Bericht: Apple Watch ursprünglich mit mehr Sensoren geplant

17. Febr. 2015 14:00 Uhr - sw

Apple soll während der Entwicklung der ersten Apple-Watch-Generation mehrere Gesundheitssensoren aus dem Produkt gestrichen haben. Das berichtet das Wall Street Journal unter Berufung auf informierte Kreise. Demnach seien unter anderem auch Sensoren zur Messung von Blutdruck, Sauerstoffsättigung und Stressniveau für die Smartwatch geplant gewesen.

Einige dieser Funktionen hätten aus Gründen der Komplexität noch nicht in die Apple Watch integriert werden können, schreibt die Zeitung. Andere Sensoren wiederum hätten sich in Tests als noch nicht ausgereift erwiesen. Es sei jedoch gut möglich, dass Apple die gestrichenen Sensoren in künftige Versionen der Smartwatch integrieren wird, so das Wall Street Journal.



Laut dem Bericht soll Apple bei seinen Zulieferern die Produktion von fünf bis sechs Millionen Stück der Smartwatch für den Verkaufsstart im April in Auftrag gegeben haben. Einen genauen Termin für die Markteinführung hat der Hersteller noch nicht bekannt gegeben. Auch ist unklar, ob die Smartwatch anfangs nur in den USA oder auch in anderen Ländern erhältlich sein wird.

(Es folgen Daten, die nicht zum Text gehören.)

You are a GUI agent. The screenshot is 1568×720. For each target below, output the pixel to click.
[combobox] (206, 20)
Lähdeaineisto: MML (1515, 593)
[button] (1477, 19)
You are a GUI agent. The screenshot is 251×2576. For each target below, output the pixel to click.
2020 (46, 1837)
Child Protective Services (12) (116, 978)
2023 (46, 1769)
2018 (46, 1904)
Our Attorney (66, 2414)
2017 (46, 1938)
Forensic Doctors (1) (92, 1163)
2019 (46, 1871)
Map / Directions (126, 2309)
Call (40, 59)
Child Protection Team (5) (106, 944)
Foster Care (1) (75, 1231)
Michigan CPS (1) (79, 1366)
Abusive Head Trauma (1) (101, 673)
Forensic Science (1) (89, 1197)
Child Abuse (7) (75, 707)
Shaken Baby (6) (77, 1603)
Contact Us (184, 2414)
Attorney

Die Apple Watch ist mit einem Herzfrequenzmesser und einem Beschleunigungssensor ausgestattet. Sie misst alle Körperbewegungen und Schritte und errechnet die verbrannten Kalorien. Im Zusammenspiel mit dem GPS-Modul des iPhones misst die Smartwatch Entfernung und Geschwindigkeit beim Gehen, Joggen und Radfahren. Außerdem erinnert die Apple Watch den Träger daran, regelmäßig aufzustehen.

Kommentare

Vom Hocker haut mich die erste Generation der Apple Watch nicht. Kein Must-Have-Feature dabei. Blutdruckmessung wäre schon schick und sinnvoll, schade dass die Apple Watch das nicht kann. Wie so häufig bei brandneuen Apple-Produkten heißt es also Warten. Das erste iPhone war ja auch nicht so der Hit (kein UMTS, keine Apps).